The program "plans to bring something ... interesting but with a truly positive resolution."

Most episodes end with Lake revealing the results of a paternity test, but this doesn't happen in every episode. The show covers a wide range of cases.

Armour has stated that, "We want to dig into these stories much deeper than any other court show does. We're dealing with substantial issues. On this show, we're dealing with resolutions about how families can move forward now that they have [paternity test] results."

Unlike most present-day court shows which typically have two cases in each episode, Paternity Court only focuses on one case per episode, though a second case can make an uncommon appearance. Lake takes time before and after the results to speak with her litigants.

==Location==
Original plans for Paternity Court were to film the series from a real-life courtroom, though this later changed to a traditional studio setting. The first season of the show was taped from Sunset Bronson Studios in Los Angeles, next to the Judge Judy set, leasing over the space previously used for Big Ticket Television's Judge Joe Brown until its 2013 cancellation. Beginning with season 2, production moved to Georgia Public Broadcasting Studios in Atlanta. The site was previously utilized by Swift Justice with Nancy Grace in the 2010–11 season. As with many Atlanta-based productions, the show also received tax credits from the Georgia Film Office for producing the show in Georgia, and the GFO had an end credit for their support.

==Series end==

Lauren Lake's Paternity Court ceased production after the 2019–20 television season (the show's 7th season). Due to the financial decline of the show's distributor, MGM, Paternity Court ended production along with its sister shows Couples Court with the Cutlers and Personal Injury Court. Resulting from the 2020 COVID-19 pandemic, the MGM studio also went up for sale. The show, however, aired in reruns but ratings for the show are not calculated due to nonexistence of a partnership between MGM and Nielsen ratings. The end of the aforementioned court shows are also rooted in MGM's station clientele consisting of lower-rated networks like The CW and MyNetworkTV.

After its conclusion, Lake launched a podcast series about her show in July 2020, featuring highlights of its "most popular, shocking, and provocative cases" in conjunction with Audio Up.
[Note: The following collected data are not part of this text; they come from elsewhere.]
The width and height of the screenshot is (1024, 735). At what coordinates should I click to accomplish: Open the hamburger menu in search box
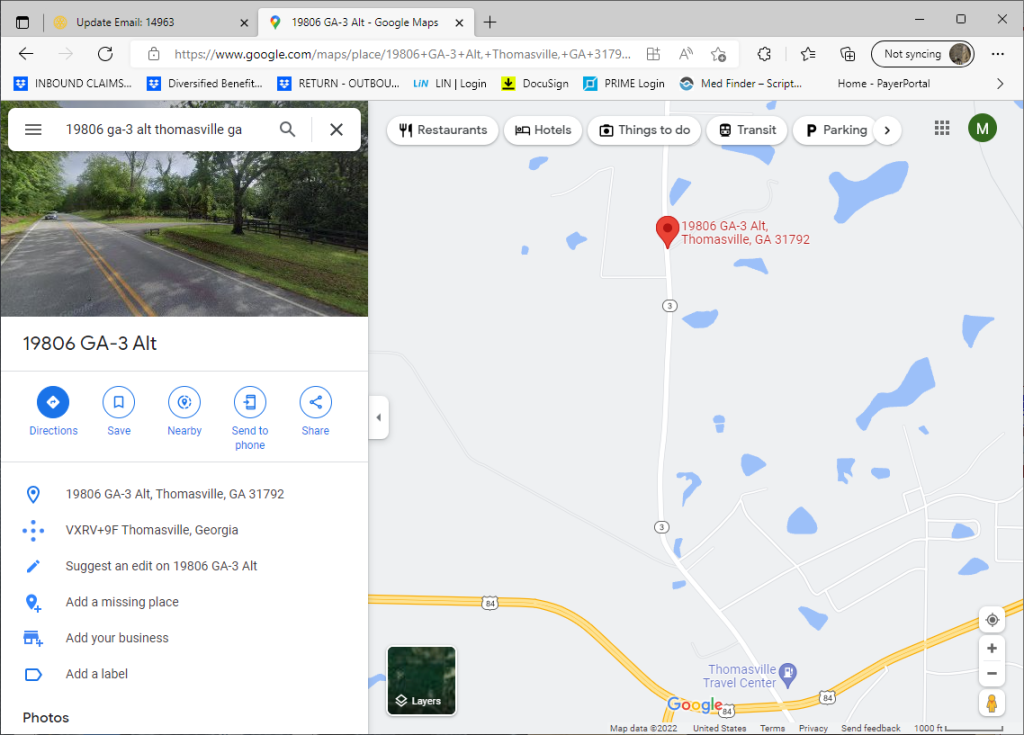33,129
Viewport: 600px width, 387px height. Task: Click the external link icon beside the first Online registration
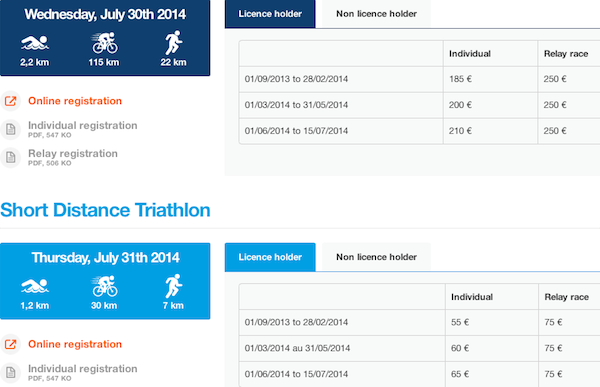(x=10, y=101)
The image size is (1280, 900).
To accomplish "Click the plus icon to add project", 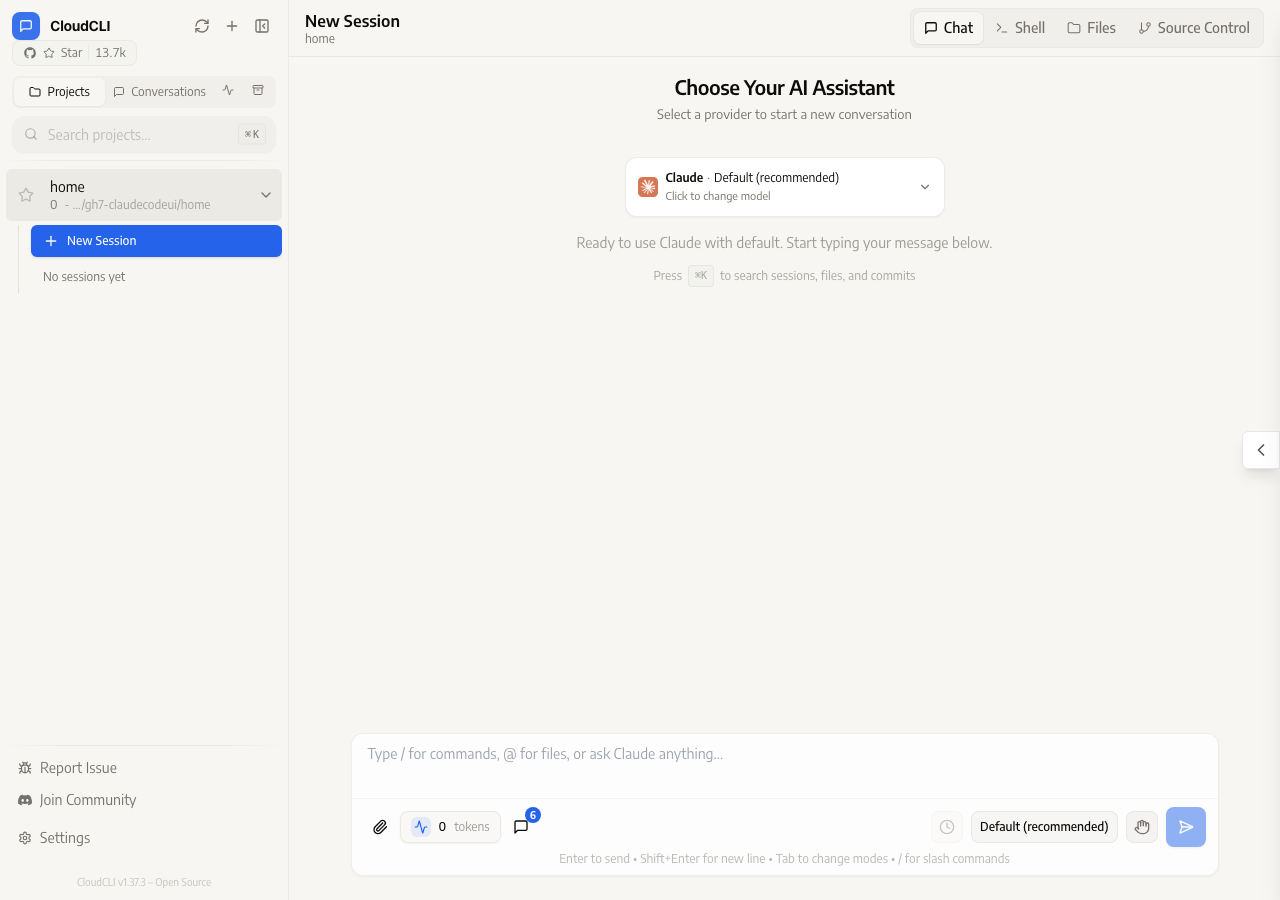I will [232, 26].
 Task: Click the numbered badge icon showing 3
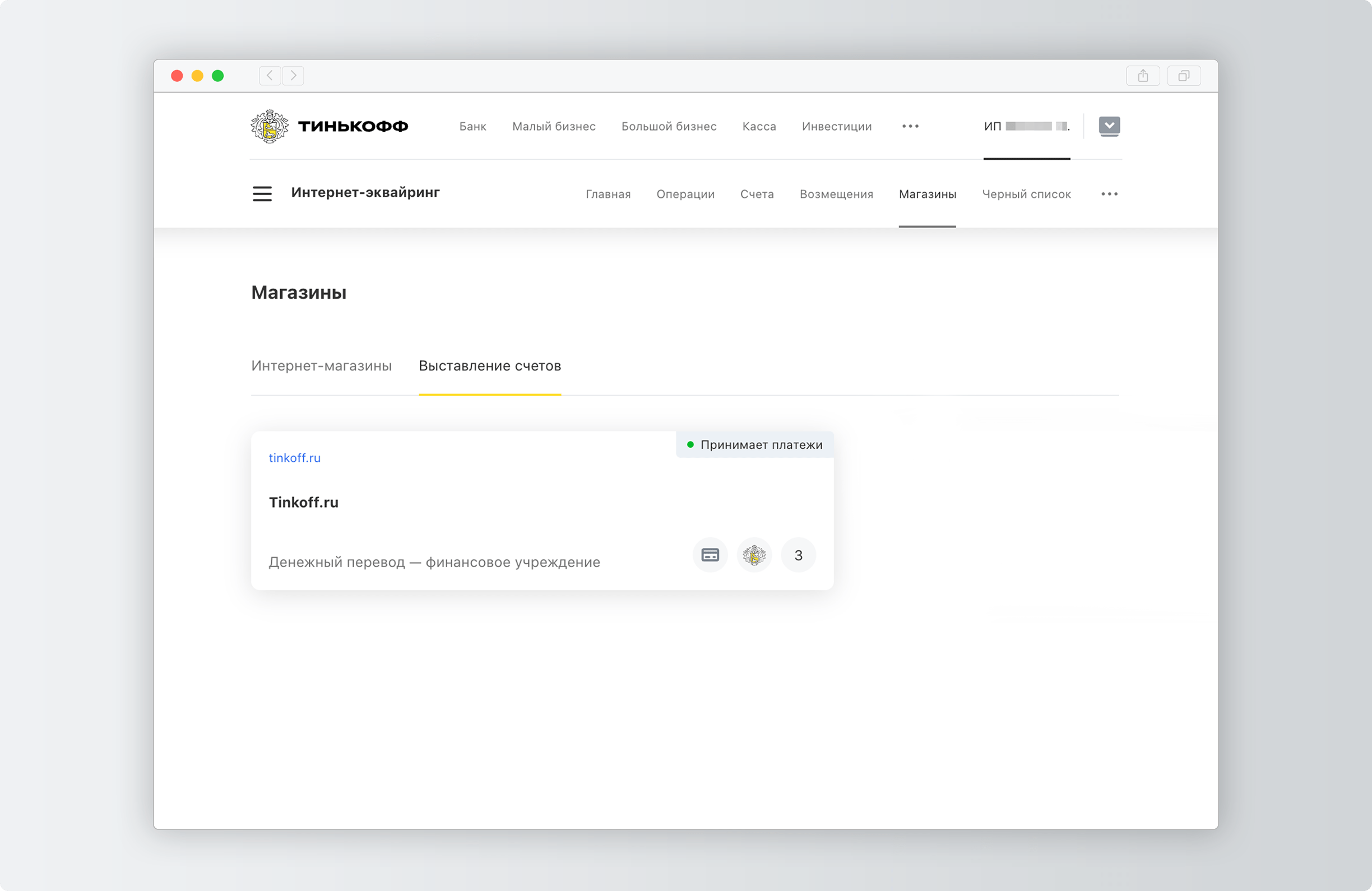[x=799, y=555]
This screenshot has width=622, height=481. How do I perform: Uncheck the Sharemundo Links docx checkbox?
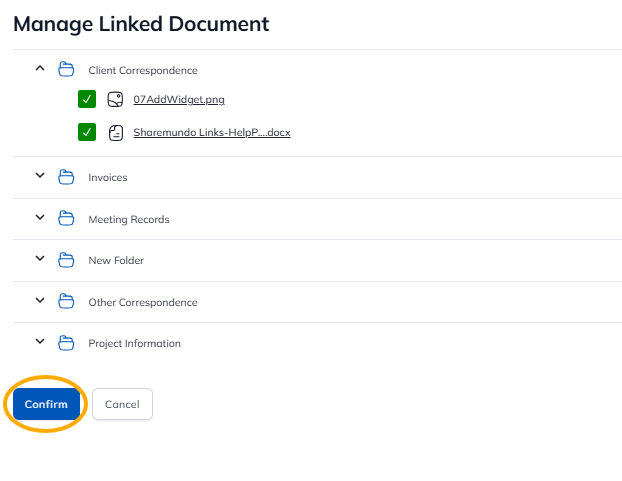87,132
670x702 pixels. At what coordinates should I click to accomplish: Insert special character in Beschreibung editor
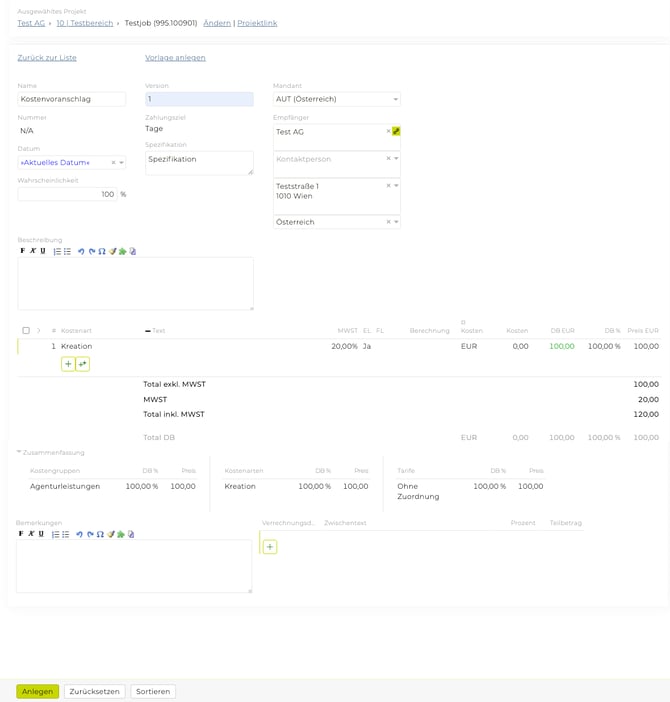tap(101, 251)
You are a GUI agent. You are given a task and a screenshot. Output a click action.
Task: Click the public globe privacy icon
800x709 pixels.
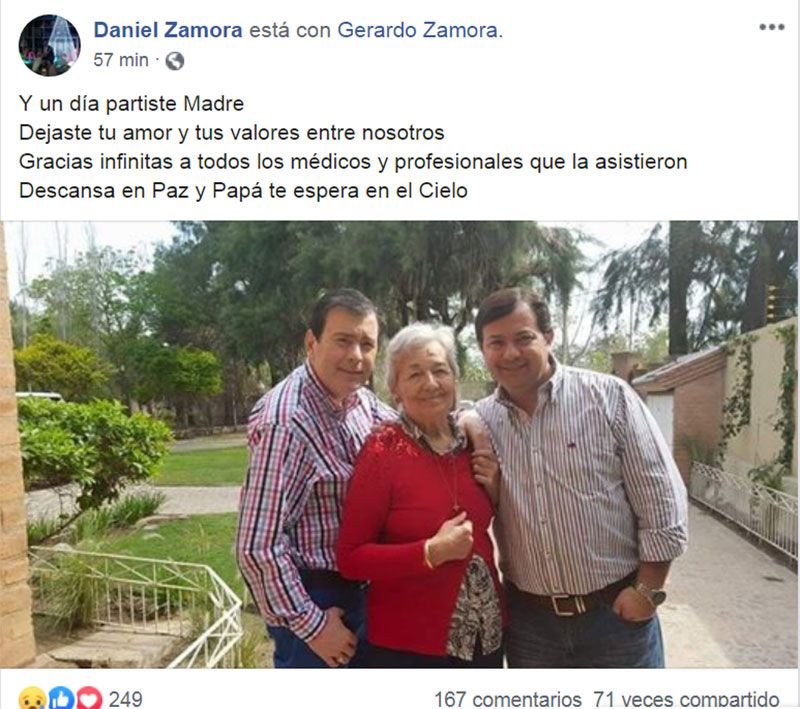[174, 61]
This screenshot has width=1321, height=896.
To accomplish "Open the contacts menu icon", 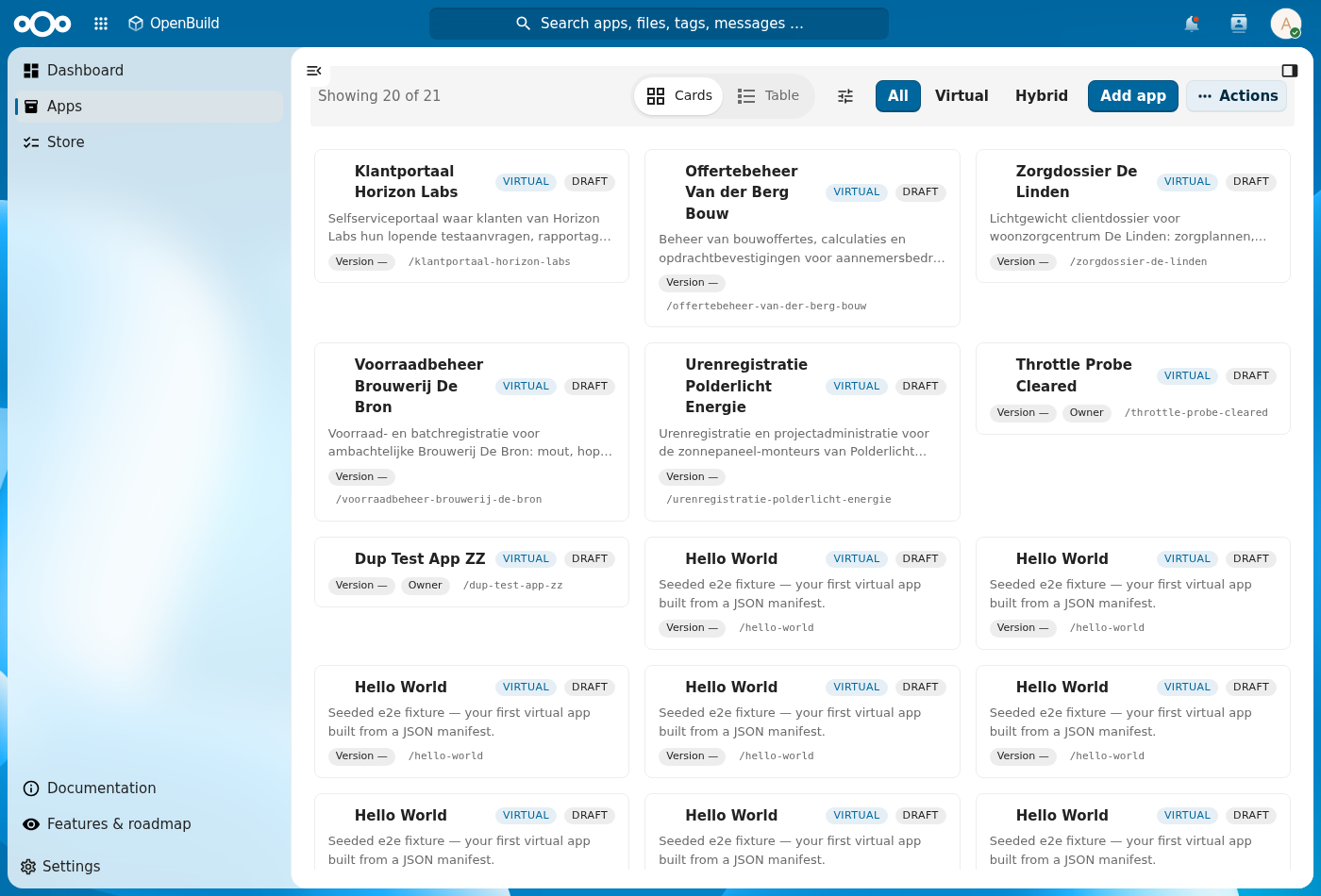I will click(x=1239, y=24).
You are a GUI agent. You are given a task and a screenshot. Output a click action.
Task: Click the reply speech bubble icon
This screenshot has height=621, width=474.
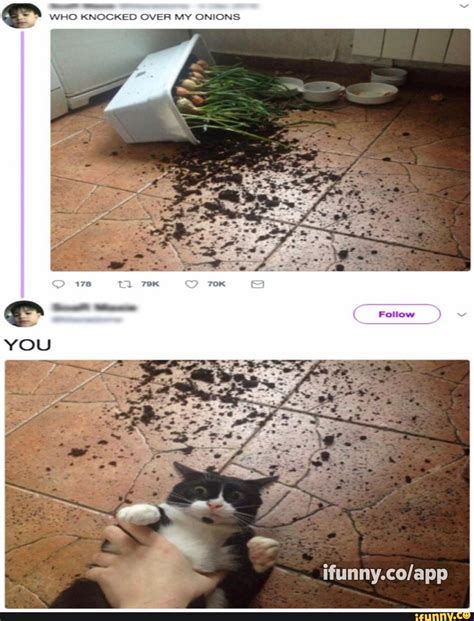tap(58, 284)
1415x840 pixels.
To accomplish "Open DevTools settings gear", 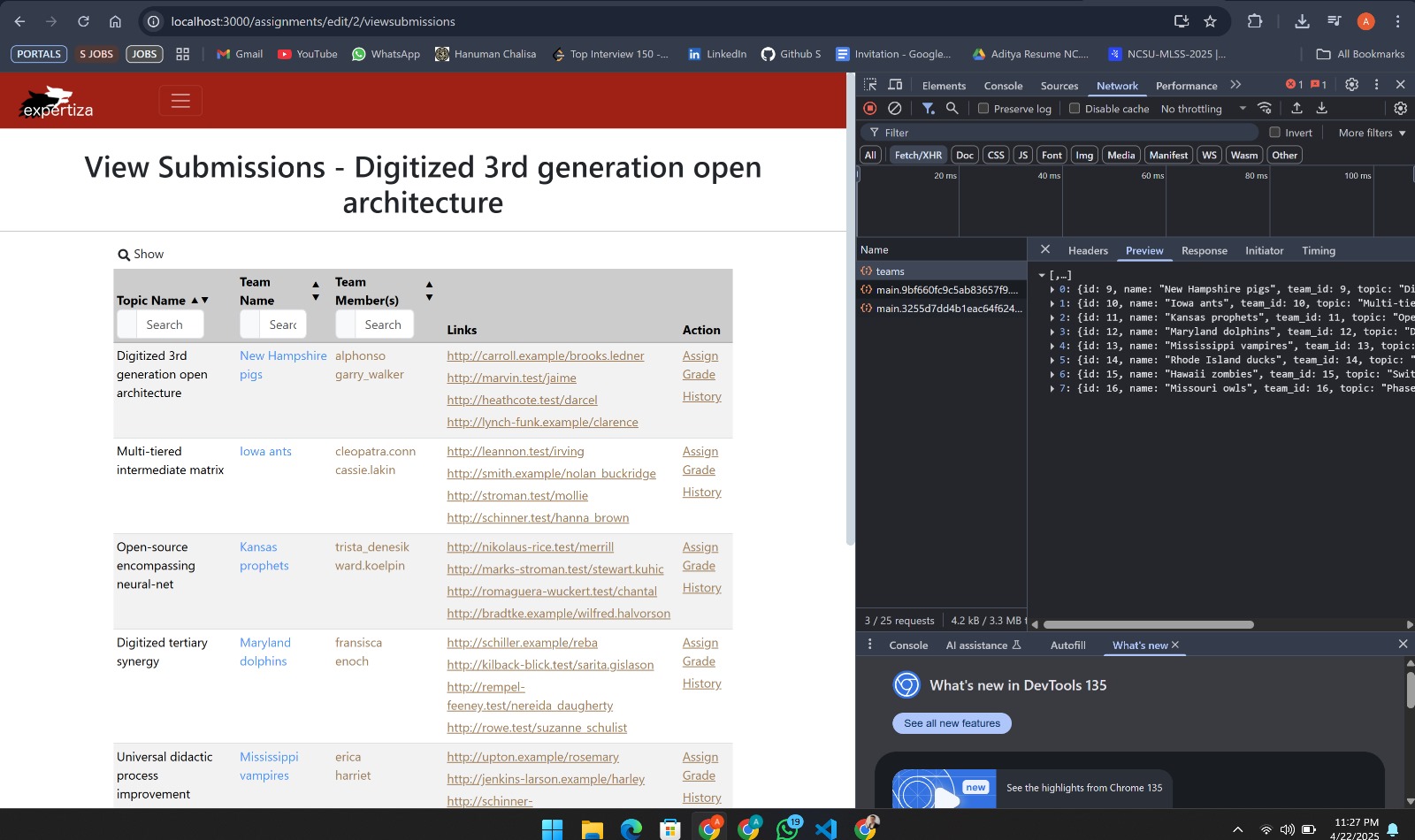I will [1351, 85].
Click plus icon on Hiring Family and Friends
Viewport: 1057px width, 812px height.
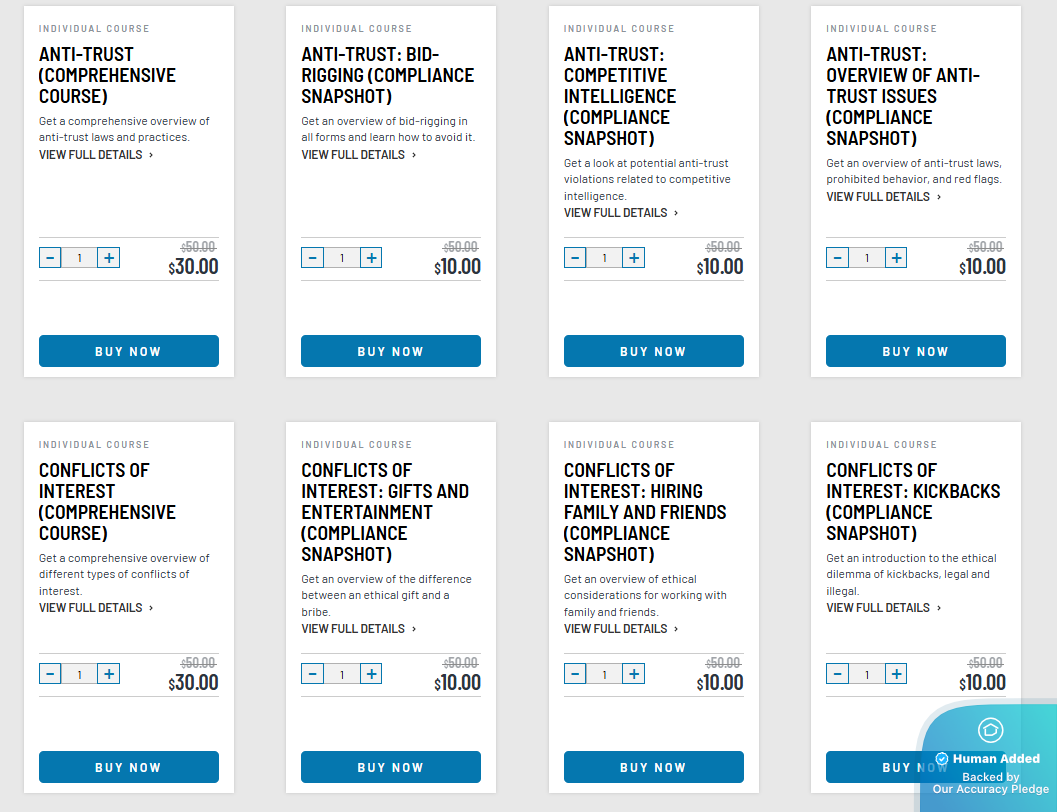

It was announced on June 22, 2021, that Lake will return to television in a revival of the courtroom series, We the People, previously helmed by Gloria Allred. Lake will preside over her own edition of the series We the People with Judge Lauren Lake. Similarly to its first installment with Allred, the court show will be produced by Byron Allen's Entertainment Studios, airing on JusticeCentralTV. The show is set to join a series of sister television court shows of that network including America's Court with Judge Ross, Justice for All with Judge Cristina Perez, Justice with Judge Mablean, Supreme Court with Judge Karen and The Verdict with Judge Hatchett.

==Sister shows==
Paternity Court has two sister shows: Couples Court with the Cutlers, which was hosted by Keith and Dana Cutler and follows a similar approach of using evidence and testing to prove or disprove infidelity; and Personal Injury Court, which is hosted by Gino Brogdon and saw personal injury cases. All three court shows ended production in the wake of the COVID-19 pandemic, later confirmed as cancelled.